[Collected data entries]
* * * * * * * * *
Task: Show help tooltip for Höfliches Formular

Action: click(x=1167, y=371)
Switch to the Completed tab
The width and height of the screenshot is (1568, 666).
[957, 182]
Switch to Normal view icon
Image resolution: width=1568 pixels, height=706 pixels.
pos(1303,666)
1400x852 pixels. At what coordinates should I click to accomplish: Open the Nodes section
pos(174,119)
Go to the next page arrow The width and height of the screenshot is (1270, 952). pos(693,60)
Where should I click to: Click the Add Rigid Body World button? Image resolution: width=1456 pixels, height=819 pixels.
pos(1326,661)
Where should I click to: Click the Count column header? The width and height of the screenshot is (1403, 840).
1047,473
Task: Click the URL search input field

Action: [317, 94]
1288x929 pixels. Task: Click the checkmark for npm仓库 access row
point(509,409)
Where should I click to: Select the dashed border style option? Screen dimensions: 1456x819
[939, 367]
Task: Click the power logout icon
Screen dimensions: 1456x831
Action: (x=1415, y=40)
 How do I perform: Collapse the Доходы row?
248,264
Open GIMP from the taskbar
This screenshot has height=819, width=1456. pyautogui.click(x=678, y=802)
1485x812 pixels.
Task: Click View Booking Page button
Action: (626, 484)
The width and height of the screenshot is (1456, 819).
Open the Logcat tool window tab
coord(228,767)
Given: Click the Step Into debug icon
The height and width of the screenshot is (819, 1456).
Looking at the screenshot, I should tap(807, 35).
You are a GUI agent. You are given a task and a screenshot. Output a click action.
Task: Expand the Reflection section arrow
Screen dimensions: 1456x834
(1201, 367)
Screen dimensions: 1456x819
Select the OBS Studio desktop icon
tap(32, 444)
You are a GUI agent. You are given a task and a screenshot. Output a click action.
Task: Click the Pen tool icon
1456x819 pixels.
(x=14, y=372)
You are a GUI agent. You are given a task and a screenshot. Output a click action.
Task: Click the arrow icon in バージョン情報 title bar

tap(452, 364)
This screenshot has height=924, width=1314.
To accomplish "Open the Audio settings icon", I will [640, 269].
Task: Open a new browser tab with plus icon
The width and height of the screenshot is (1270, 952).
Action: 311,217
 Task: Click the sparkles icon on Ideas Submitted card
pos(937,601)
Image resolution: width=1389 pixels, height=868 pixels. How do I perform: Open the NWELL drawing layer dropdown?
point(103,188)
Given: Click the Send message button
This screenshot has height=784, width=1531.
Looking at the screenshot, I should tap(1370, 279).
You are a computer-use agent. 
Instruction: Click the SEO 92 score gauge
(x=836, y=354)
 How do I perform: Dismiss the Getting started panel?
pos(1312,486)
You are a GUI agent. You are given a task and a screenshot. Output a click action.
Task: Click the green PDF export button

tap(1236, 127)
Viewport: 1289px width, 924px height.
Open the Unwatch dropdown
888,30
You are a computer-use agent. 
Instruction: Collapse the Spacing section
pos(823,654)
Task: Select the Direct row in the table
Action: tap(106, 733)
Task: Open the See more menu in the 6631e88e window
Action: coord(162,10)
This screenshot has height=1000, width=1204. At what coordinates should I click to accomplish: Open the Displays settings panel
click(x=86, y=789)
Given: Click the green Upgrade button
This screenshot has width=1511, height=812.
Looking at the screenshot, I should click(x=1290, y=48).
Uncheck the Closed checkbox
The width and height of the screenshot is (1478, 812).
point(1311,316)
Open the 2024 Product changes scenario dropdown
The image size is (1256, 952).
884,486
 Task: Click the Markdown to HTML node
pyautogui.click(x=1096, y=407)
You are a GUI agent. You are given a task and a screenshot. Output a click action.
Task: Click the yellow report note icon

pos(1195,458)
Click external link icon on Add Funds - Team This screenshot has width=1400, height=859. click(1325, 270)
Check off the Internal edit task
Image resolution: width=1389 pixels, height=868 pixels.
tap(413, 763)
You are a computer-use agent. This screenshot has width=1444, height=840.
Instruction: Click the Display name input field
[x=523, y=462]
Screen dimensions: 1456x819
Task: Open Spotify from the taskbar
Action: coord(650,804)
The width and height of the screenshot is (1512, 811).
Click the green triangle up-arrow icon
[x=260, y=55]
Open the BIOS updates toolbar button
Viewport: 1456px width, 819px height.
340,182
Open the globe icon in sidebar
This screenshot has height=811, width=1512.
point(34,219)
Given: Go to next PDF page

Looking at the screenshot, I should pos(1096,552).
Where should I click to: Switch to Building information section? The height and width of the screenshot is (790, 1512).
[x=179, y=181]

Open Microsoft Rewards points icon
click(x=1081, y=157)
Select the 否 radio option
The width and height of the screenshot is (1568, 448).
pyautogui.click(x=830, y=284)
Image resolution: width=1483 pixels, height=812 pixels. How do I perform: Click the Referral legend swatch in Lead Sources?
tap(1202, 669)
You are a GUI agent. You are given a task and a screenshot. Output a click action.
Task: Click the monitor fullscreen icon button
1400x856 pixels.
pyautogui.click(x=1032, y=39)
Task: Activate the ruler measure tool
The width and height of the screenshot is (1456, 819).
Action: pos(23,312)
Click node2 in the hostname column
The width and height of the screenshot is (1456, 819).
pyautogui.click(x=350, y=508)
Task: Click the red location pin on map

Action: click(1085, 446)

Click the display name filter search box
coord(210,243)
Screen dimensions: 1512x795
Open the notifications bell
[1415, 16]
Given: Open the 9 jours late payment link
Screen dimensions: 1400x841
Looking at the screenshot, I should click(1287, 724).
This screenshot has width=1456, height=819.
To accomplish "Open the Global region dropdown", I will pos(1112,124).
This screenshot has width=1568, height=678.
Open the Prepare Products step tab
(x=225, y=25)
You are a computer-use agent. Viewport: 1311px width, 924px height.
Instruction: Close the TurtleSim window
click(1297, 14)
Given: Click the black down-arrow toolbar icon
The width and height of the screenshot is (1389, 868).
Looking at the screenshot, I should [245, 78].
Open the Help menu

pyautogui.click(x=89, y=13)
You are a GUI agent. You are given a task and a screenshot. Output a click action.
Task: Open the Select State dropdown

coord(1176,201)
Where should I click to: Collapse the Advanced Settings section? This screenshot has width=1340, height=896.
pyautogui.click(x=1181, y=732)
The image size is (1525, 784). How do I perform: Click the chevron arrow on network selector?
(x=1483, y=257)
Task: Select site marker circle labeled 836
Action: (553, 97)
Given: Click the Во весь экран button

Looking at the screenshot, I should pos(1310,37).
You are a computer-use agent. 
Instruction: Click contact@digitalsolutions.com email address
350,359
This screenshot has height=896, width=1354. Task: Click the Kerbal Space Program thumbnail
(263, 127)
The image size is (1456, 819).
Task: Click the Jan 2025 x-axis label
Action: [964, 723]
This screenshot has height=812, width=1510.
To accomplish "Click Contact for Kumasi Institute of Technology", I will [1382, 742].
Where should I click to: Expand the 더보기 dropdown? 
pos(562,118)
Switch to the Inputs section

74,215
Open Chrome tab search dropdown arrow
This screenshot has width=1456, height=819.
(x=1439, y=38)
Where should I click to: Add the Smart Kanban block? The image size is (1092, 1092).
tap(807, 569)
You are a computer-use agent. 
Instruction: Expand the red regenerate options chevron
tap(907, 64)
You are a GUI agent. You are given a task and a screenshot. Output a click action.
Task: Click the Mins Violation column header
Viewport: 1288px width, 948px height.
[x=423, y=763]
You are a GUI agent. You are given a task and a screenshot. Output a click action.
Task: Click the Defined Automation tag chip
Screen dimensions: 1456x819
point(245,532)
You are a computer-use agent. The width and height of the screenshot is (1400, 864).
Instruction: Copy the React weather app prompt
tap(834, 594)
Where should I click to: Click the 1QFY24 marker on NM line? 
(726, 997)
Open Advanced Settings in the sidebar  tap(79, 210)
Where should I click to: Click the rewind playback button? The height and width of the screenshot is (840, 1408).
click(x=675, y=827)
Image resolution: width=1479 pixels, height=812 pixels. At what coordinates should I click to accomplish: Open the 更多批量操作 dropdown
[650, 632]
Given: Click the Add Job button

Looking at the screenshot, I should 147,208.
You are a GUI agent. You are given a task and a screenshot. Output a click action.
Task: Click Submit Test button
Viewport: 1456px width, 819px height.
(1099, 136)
* * * * * * * * *
▶ TO DO
Go line by line through the records and copy those that contain the word "will".

▶ ANSWER SECTION
To accomplish "Open the Audio settings icon", I will [640, 269].
To accomplish "Open the Global region dropdown", I will pos(1112,124).
To accomplish "Click Contact for Kumasi Institute of Technology", I will [1382, 742].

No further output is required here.